Entries on where items appear
· · ·
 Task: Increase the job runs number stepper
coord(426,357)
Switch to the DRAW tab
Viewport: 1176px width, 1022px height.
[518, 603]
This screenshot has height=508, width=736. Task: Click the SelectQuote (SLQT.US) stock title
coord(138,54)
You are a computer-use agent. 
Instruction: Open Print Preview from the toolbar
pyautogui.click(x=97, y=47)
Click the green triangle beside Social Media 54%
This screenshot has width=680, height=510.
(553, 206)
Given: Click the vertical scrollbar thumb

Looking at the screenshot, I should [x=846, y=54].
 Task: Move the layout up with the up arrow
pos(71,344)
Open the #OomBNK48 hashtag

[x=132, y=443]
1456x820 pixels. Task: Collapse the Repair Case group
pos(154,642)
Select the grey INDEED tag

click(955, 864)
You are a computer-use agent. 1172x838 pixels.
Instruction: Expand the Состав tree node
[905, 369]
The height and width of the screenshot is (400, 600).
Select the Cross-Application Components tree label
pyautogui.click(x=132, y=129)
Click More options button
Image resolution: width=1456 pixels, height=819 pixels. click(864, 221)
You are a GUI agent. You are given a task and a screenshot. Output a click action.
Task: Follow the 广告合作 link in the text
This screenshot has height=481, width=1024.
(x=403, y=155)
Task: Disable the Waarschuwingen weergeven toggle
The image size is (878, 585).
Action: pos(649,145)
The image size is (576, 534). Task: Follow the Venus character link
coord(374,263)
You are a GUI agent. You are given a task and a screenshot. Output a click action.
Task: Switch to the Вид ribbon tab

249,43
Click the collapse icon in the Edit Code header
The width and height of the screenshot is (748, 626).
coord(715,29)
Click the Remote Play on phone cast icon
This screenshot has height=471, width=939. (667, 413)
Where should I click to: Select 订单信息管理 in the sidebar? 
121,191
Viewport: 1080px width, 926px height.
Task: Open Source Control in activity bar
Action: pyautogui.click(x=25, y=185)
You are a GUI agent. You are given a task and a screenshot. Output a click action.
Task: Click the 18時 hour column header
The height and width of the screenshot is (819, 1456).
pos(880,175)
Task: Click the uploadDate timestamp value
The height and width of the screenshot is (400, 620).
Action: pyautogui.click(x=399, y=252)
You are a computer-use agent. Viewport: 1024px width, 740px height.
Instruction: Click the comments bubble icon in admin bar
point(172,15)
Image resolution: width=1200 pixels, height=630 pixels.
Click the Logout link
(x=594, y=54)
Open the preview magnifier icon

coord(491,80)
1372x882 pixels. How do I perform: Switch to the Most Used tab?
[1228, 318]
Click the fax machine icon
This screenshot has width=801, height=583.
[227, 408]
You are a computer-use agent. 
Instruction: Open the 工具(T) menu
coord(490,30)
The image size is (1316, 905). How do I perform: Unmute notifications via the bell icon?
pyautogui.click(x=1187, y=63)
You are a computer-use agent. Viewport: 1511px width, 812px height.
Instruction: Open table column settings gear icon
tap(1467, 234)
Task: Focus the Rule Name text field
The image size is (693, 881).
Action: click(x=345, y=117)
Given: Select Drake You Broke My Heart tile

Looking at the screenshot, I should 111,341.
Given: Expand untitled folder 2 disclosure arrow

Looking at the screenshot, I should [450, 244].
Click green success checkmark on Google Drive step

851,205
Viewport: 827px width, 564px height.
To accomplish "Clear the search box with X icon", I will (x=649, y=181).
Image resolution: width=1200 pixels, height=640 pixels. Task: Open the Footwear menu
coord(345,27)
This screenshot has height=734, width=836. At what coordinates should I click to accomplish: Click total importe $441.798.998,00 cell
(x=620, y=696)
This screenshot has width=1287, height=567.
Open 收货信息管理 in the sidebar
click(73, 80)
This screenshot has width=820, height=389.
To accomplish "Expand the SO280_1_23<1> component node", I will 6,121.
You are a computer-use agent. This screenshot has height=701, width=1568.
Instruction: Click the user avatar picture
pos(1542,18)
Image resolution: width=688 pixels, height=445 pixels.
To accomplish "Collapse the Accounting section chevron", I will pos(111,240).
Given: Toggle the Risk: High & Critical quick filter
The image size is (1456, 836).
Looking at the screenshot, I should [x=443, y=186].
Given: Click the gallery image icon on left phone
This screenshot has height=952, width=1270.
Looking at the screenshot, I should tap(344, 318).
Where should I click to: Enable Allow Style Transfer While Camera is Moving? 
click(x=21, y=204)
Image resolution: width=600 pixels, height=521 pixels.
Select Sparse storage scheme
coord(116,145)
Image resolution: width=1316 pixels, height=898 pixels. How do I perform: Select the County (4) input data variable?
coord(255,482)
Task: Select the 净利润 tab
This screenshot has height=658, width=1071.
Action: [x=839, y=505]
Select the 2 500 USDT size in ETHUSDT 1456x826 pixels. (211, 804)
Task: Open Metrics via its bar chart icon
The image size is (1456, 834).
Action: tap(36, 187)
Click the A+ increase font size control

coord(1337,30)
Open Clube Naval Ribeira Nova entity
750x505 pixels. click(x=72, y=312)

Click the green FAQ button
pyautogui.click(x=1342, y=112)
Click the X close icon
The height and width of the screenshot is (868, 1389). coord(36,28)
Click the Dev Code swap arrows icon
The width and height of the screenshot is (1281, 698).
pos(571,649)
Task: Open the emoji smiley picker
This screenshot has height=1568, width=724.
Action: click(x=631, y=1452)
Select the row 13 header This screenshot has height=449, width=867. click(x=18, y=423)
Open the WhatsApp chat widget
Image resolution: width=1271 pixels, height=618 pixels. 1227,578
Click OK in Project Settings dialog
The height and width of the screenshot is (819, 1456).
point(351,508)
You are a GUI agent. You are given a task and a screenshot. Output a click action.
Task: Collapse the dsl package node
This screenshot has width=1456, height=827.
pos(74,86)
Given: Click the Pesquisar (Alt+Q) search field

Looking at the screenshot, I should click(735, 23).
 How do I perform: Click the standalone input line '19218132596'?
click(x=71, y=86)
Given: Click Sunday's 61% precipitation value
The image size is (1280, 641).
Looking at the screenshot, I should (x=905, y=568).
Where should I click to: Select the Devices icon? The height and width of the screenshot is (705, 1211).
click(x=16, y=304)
· · ·
**TASK INSTRUCTIONS**
Gather every line in the entries above that contains the string "Expand", matching its capitalization exactly.

**RESULT FOR THIS TASK**
Instruction: Expand the Состав tree node
Given: Expand untitled folder 2 disclosure arrow
To accomplish "Expand the SO280_1_23<1> component node", I will 6,121.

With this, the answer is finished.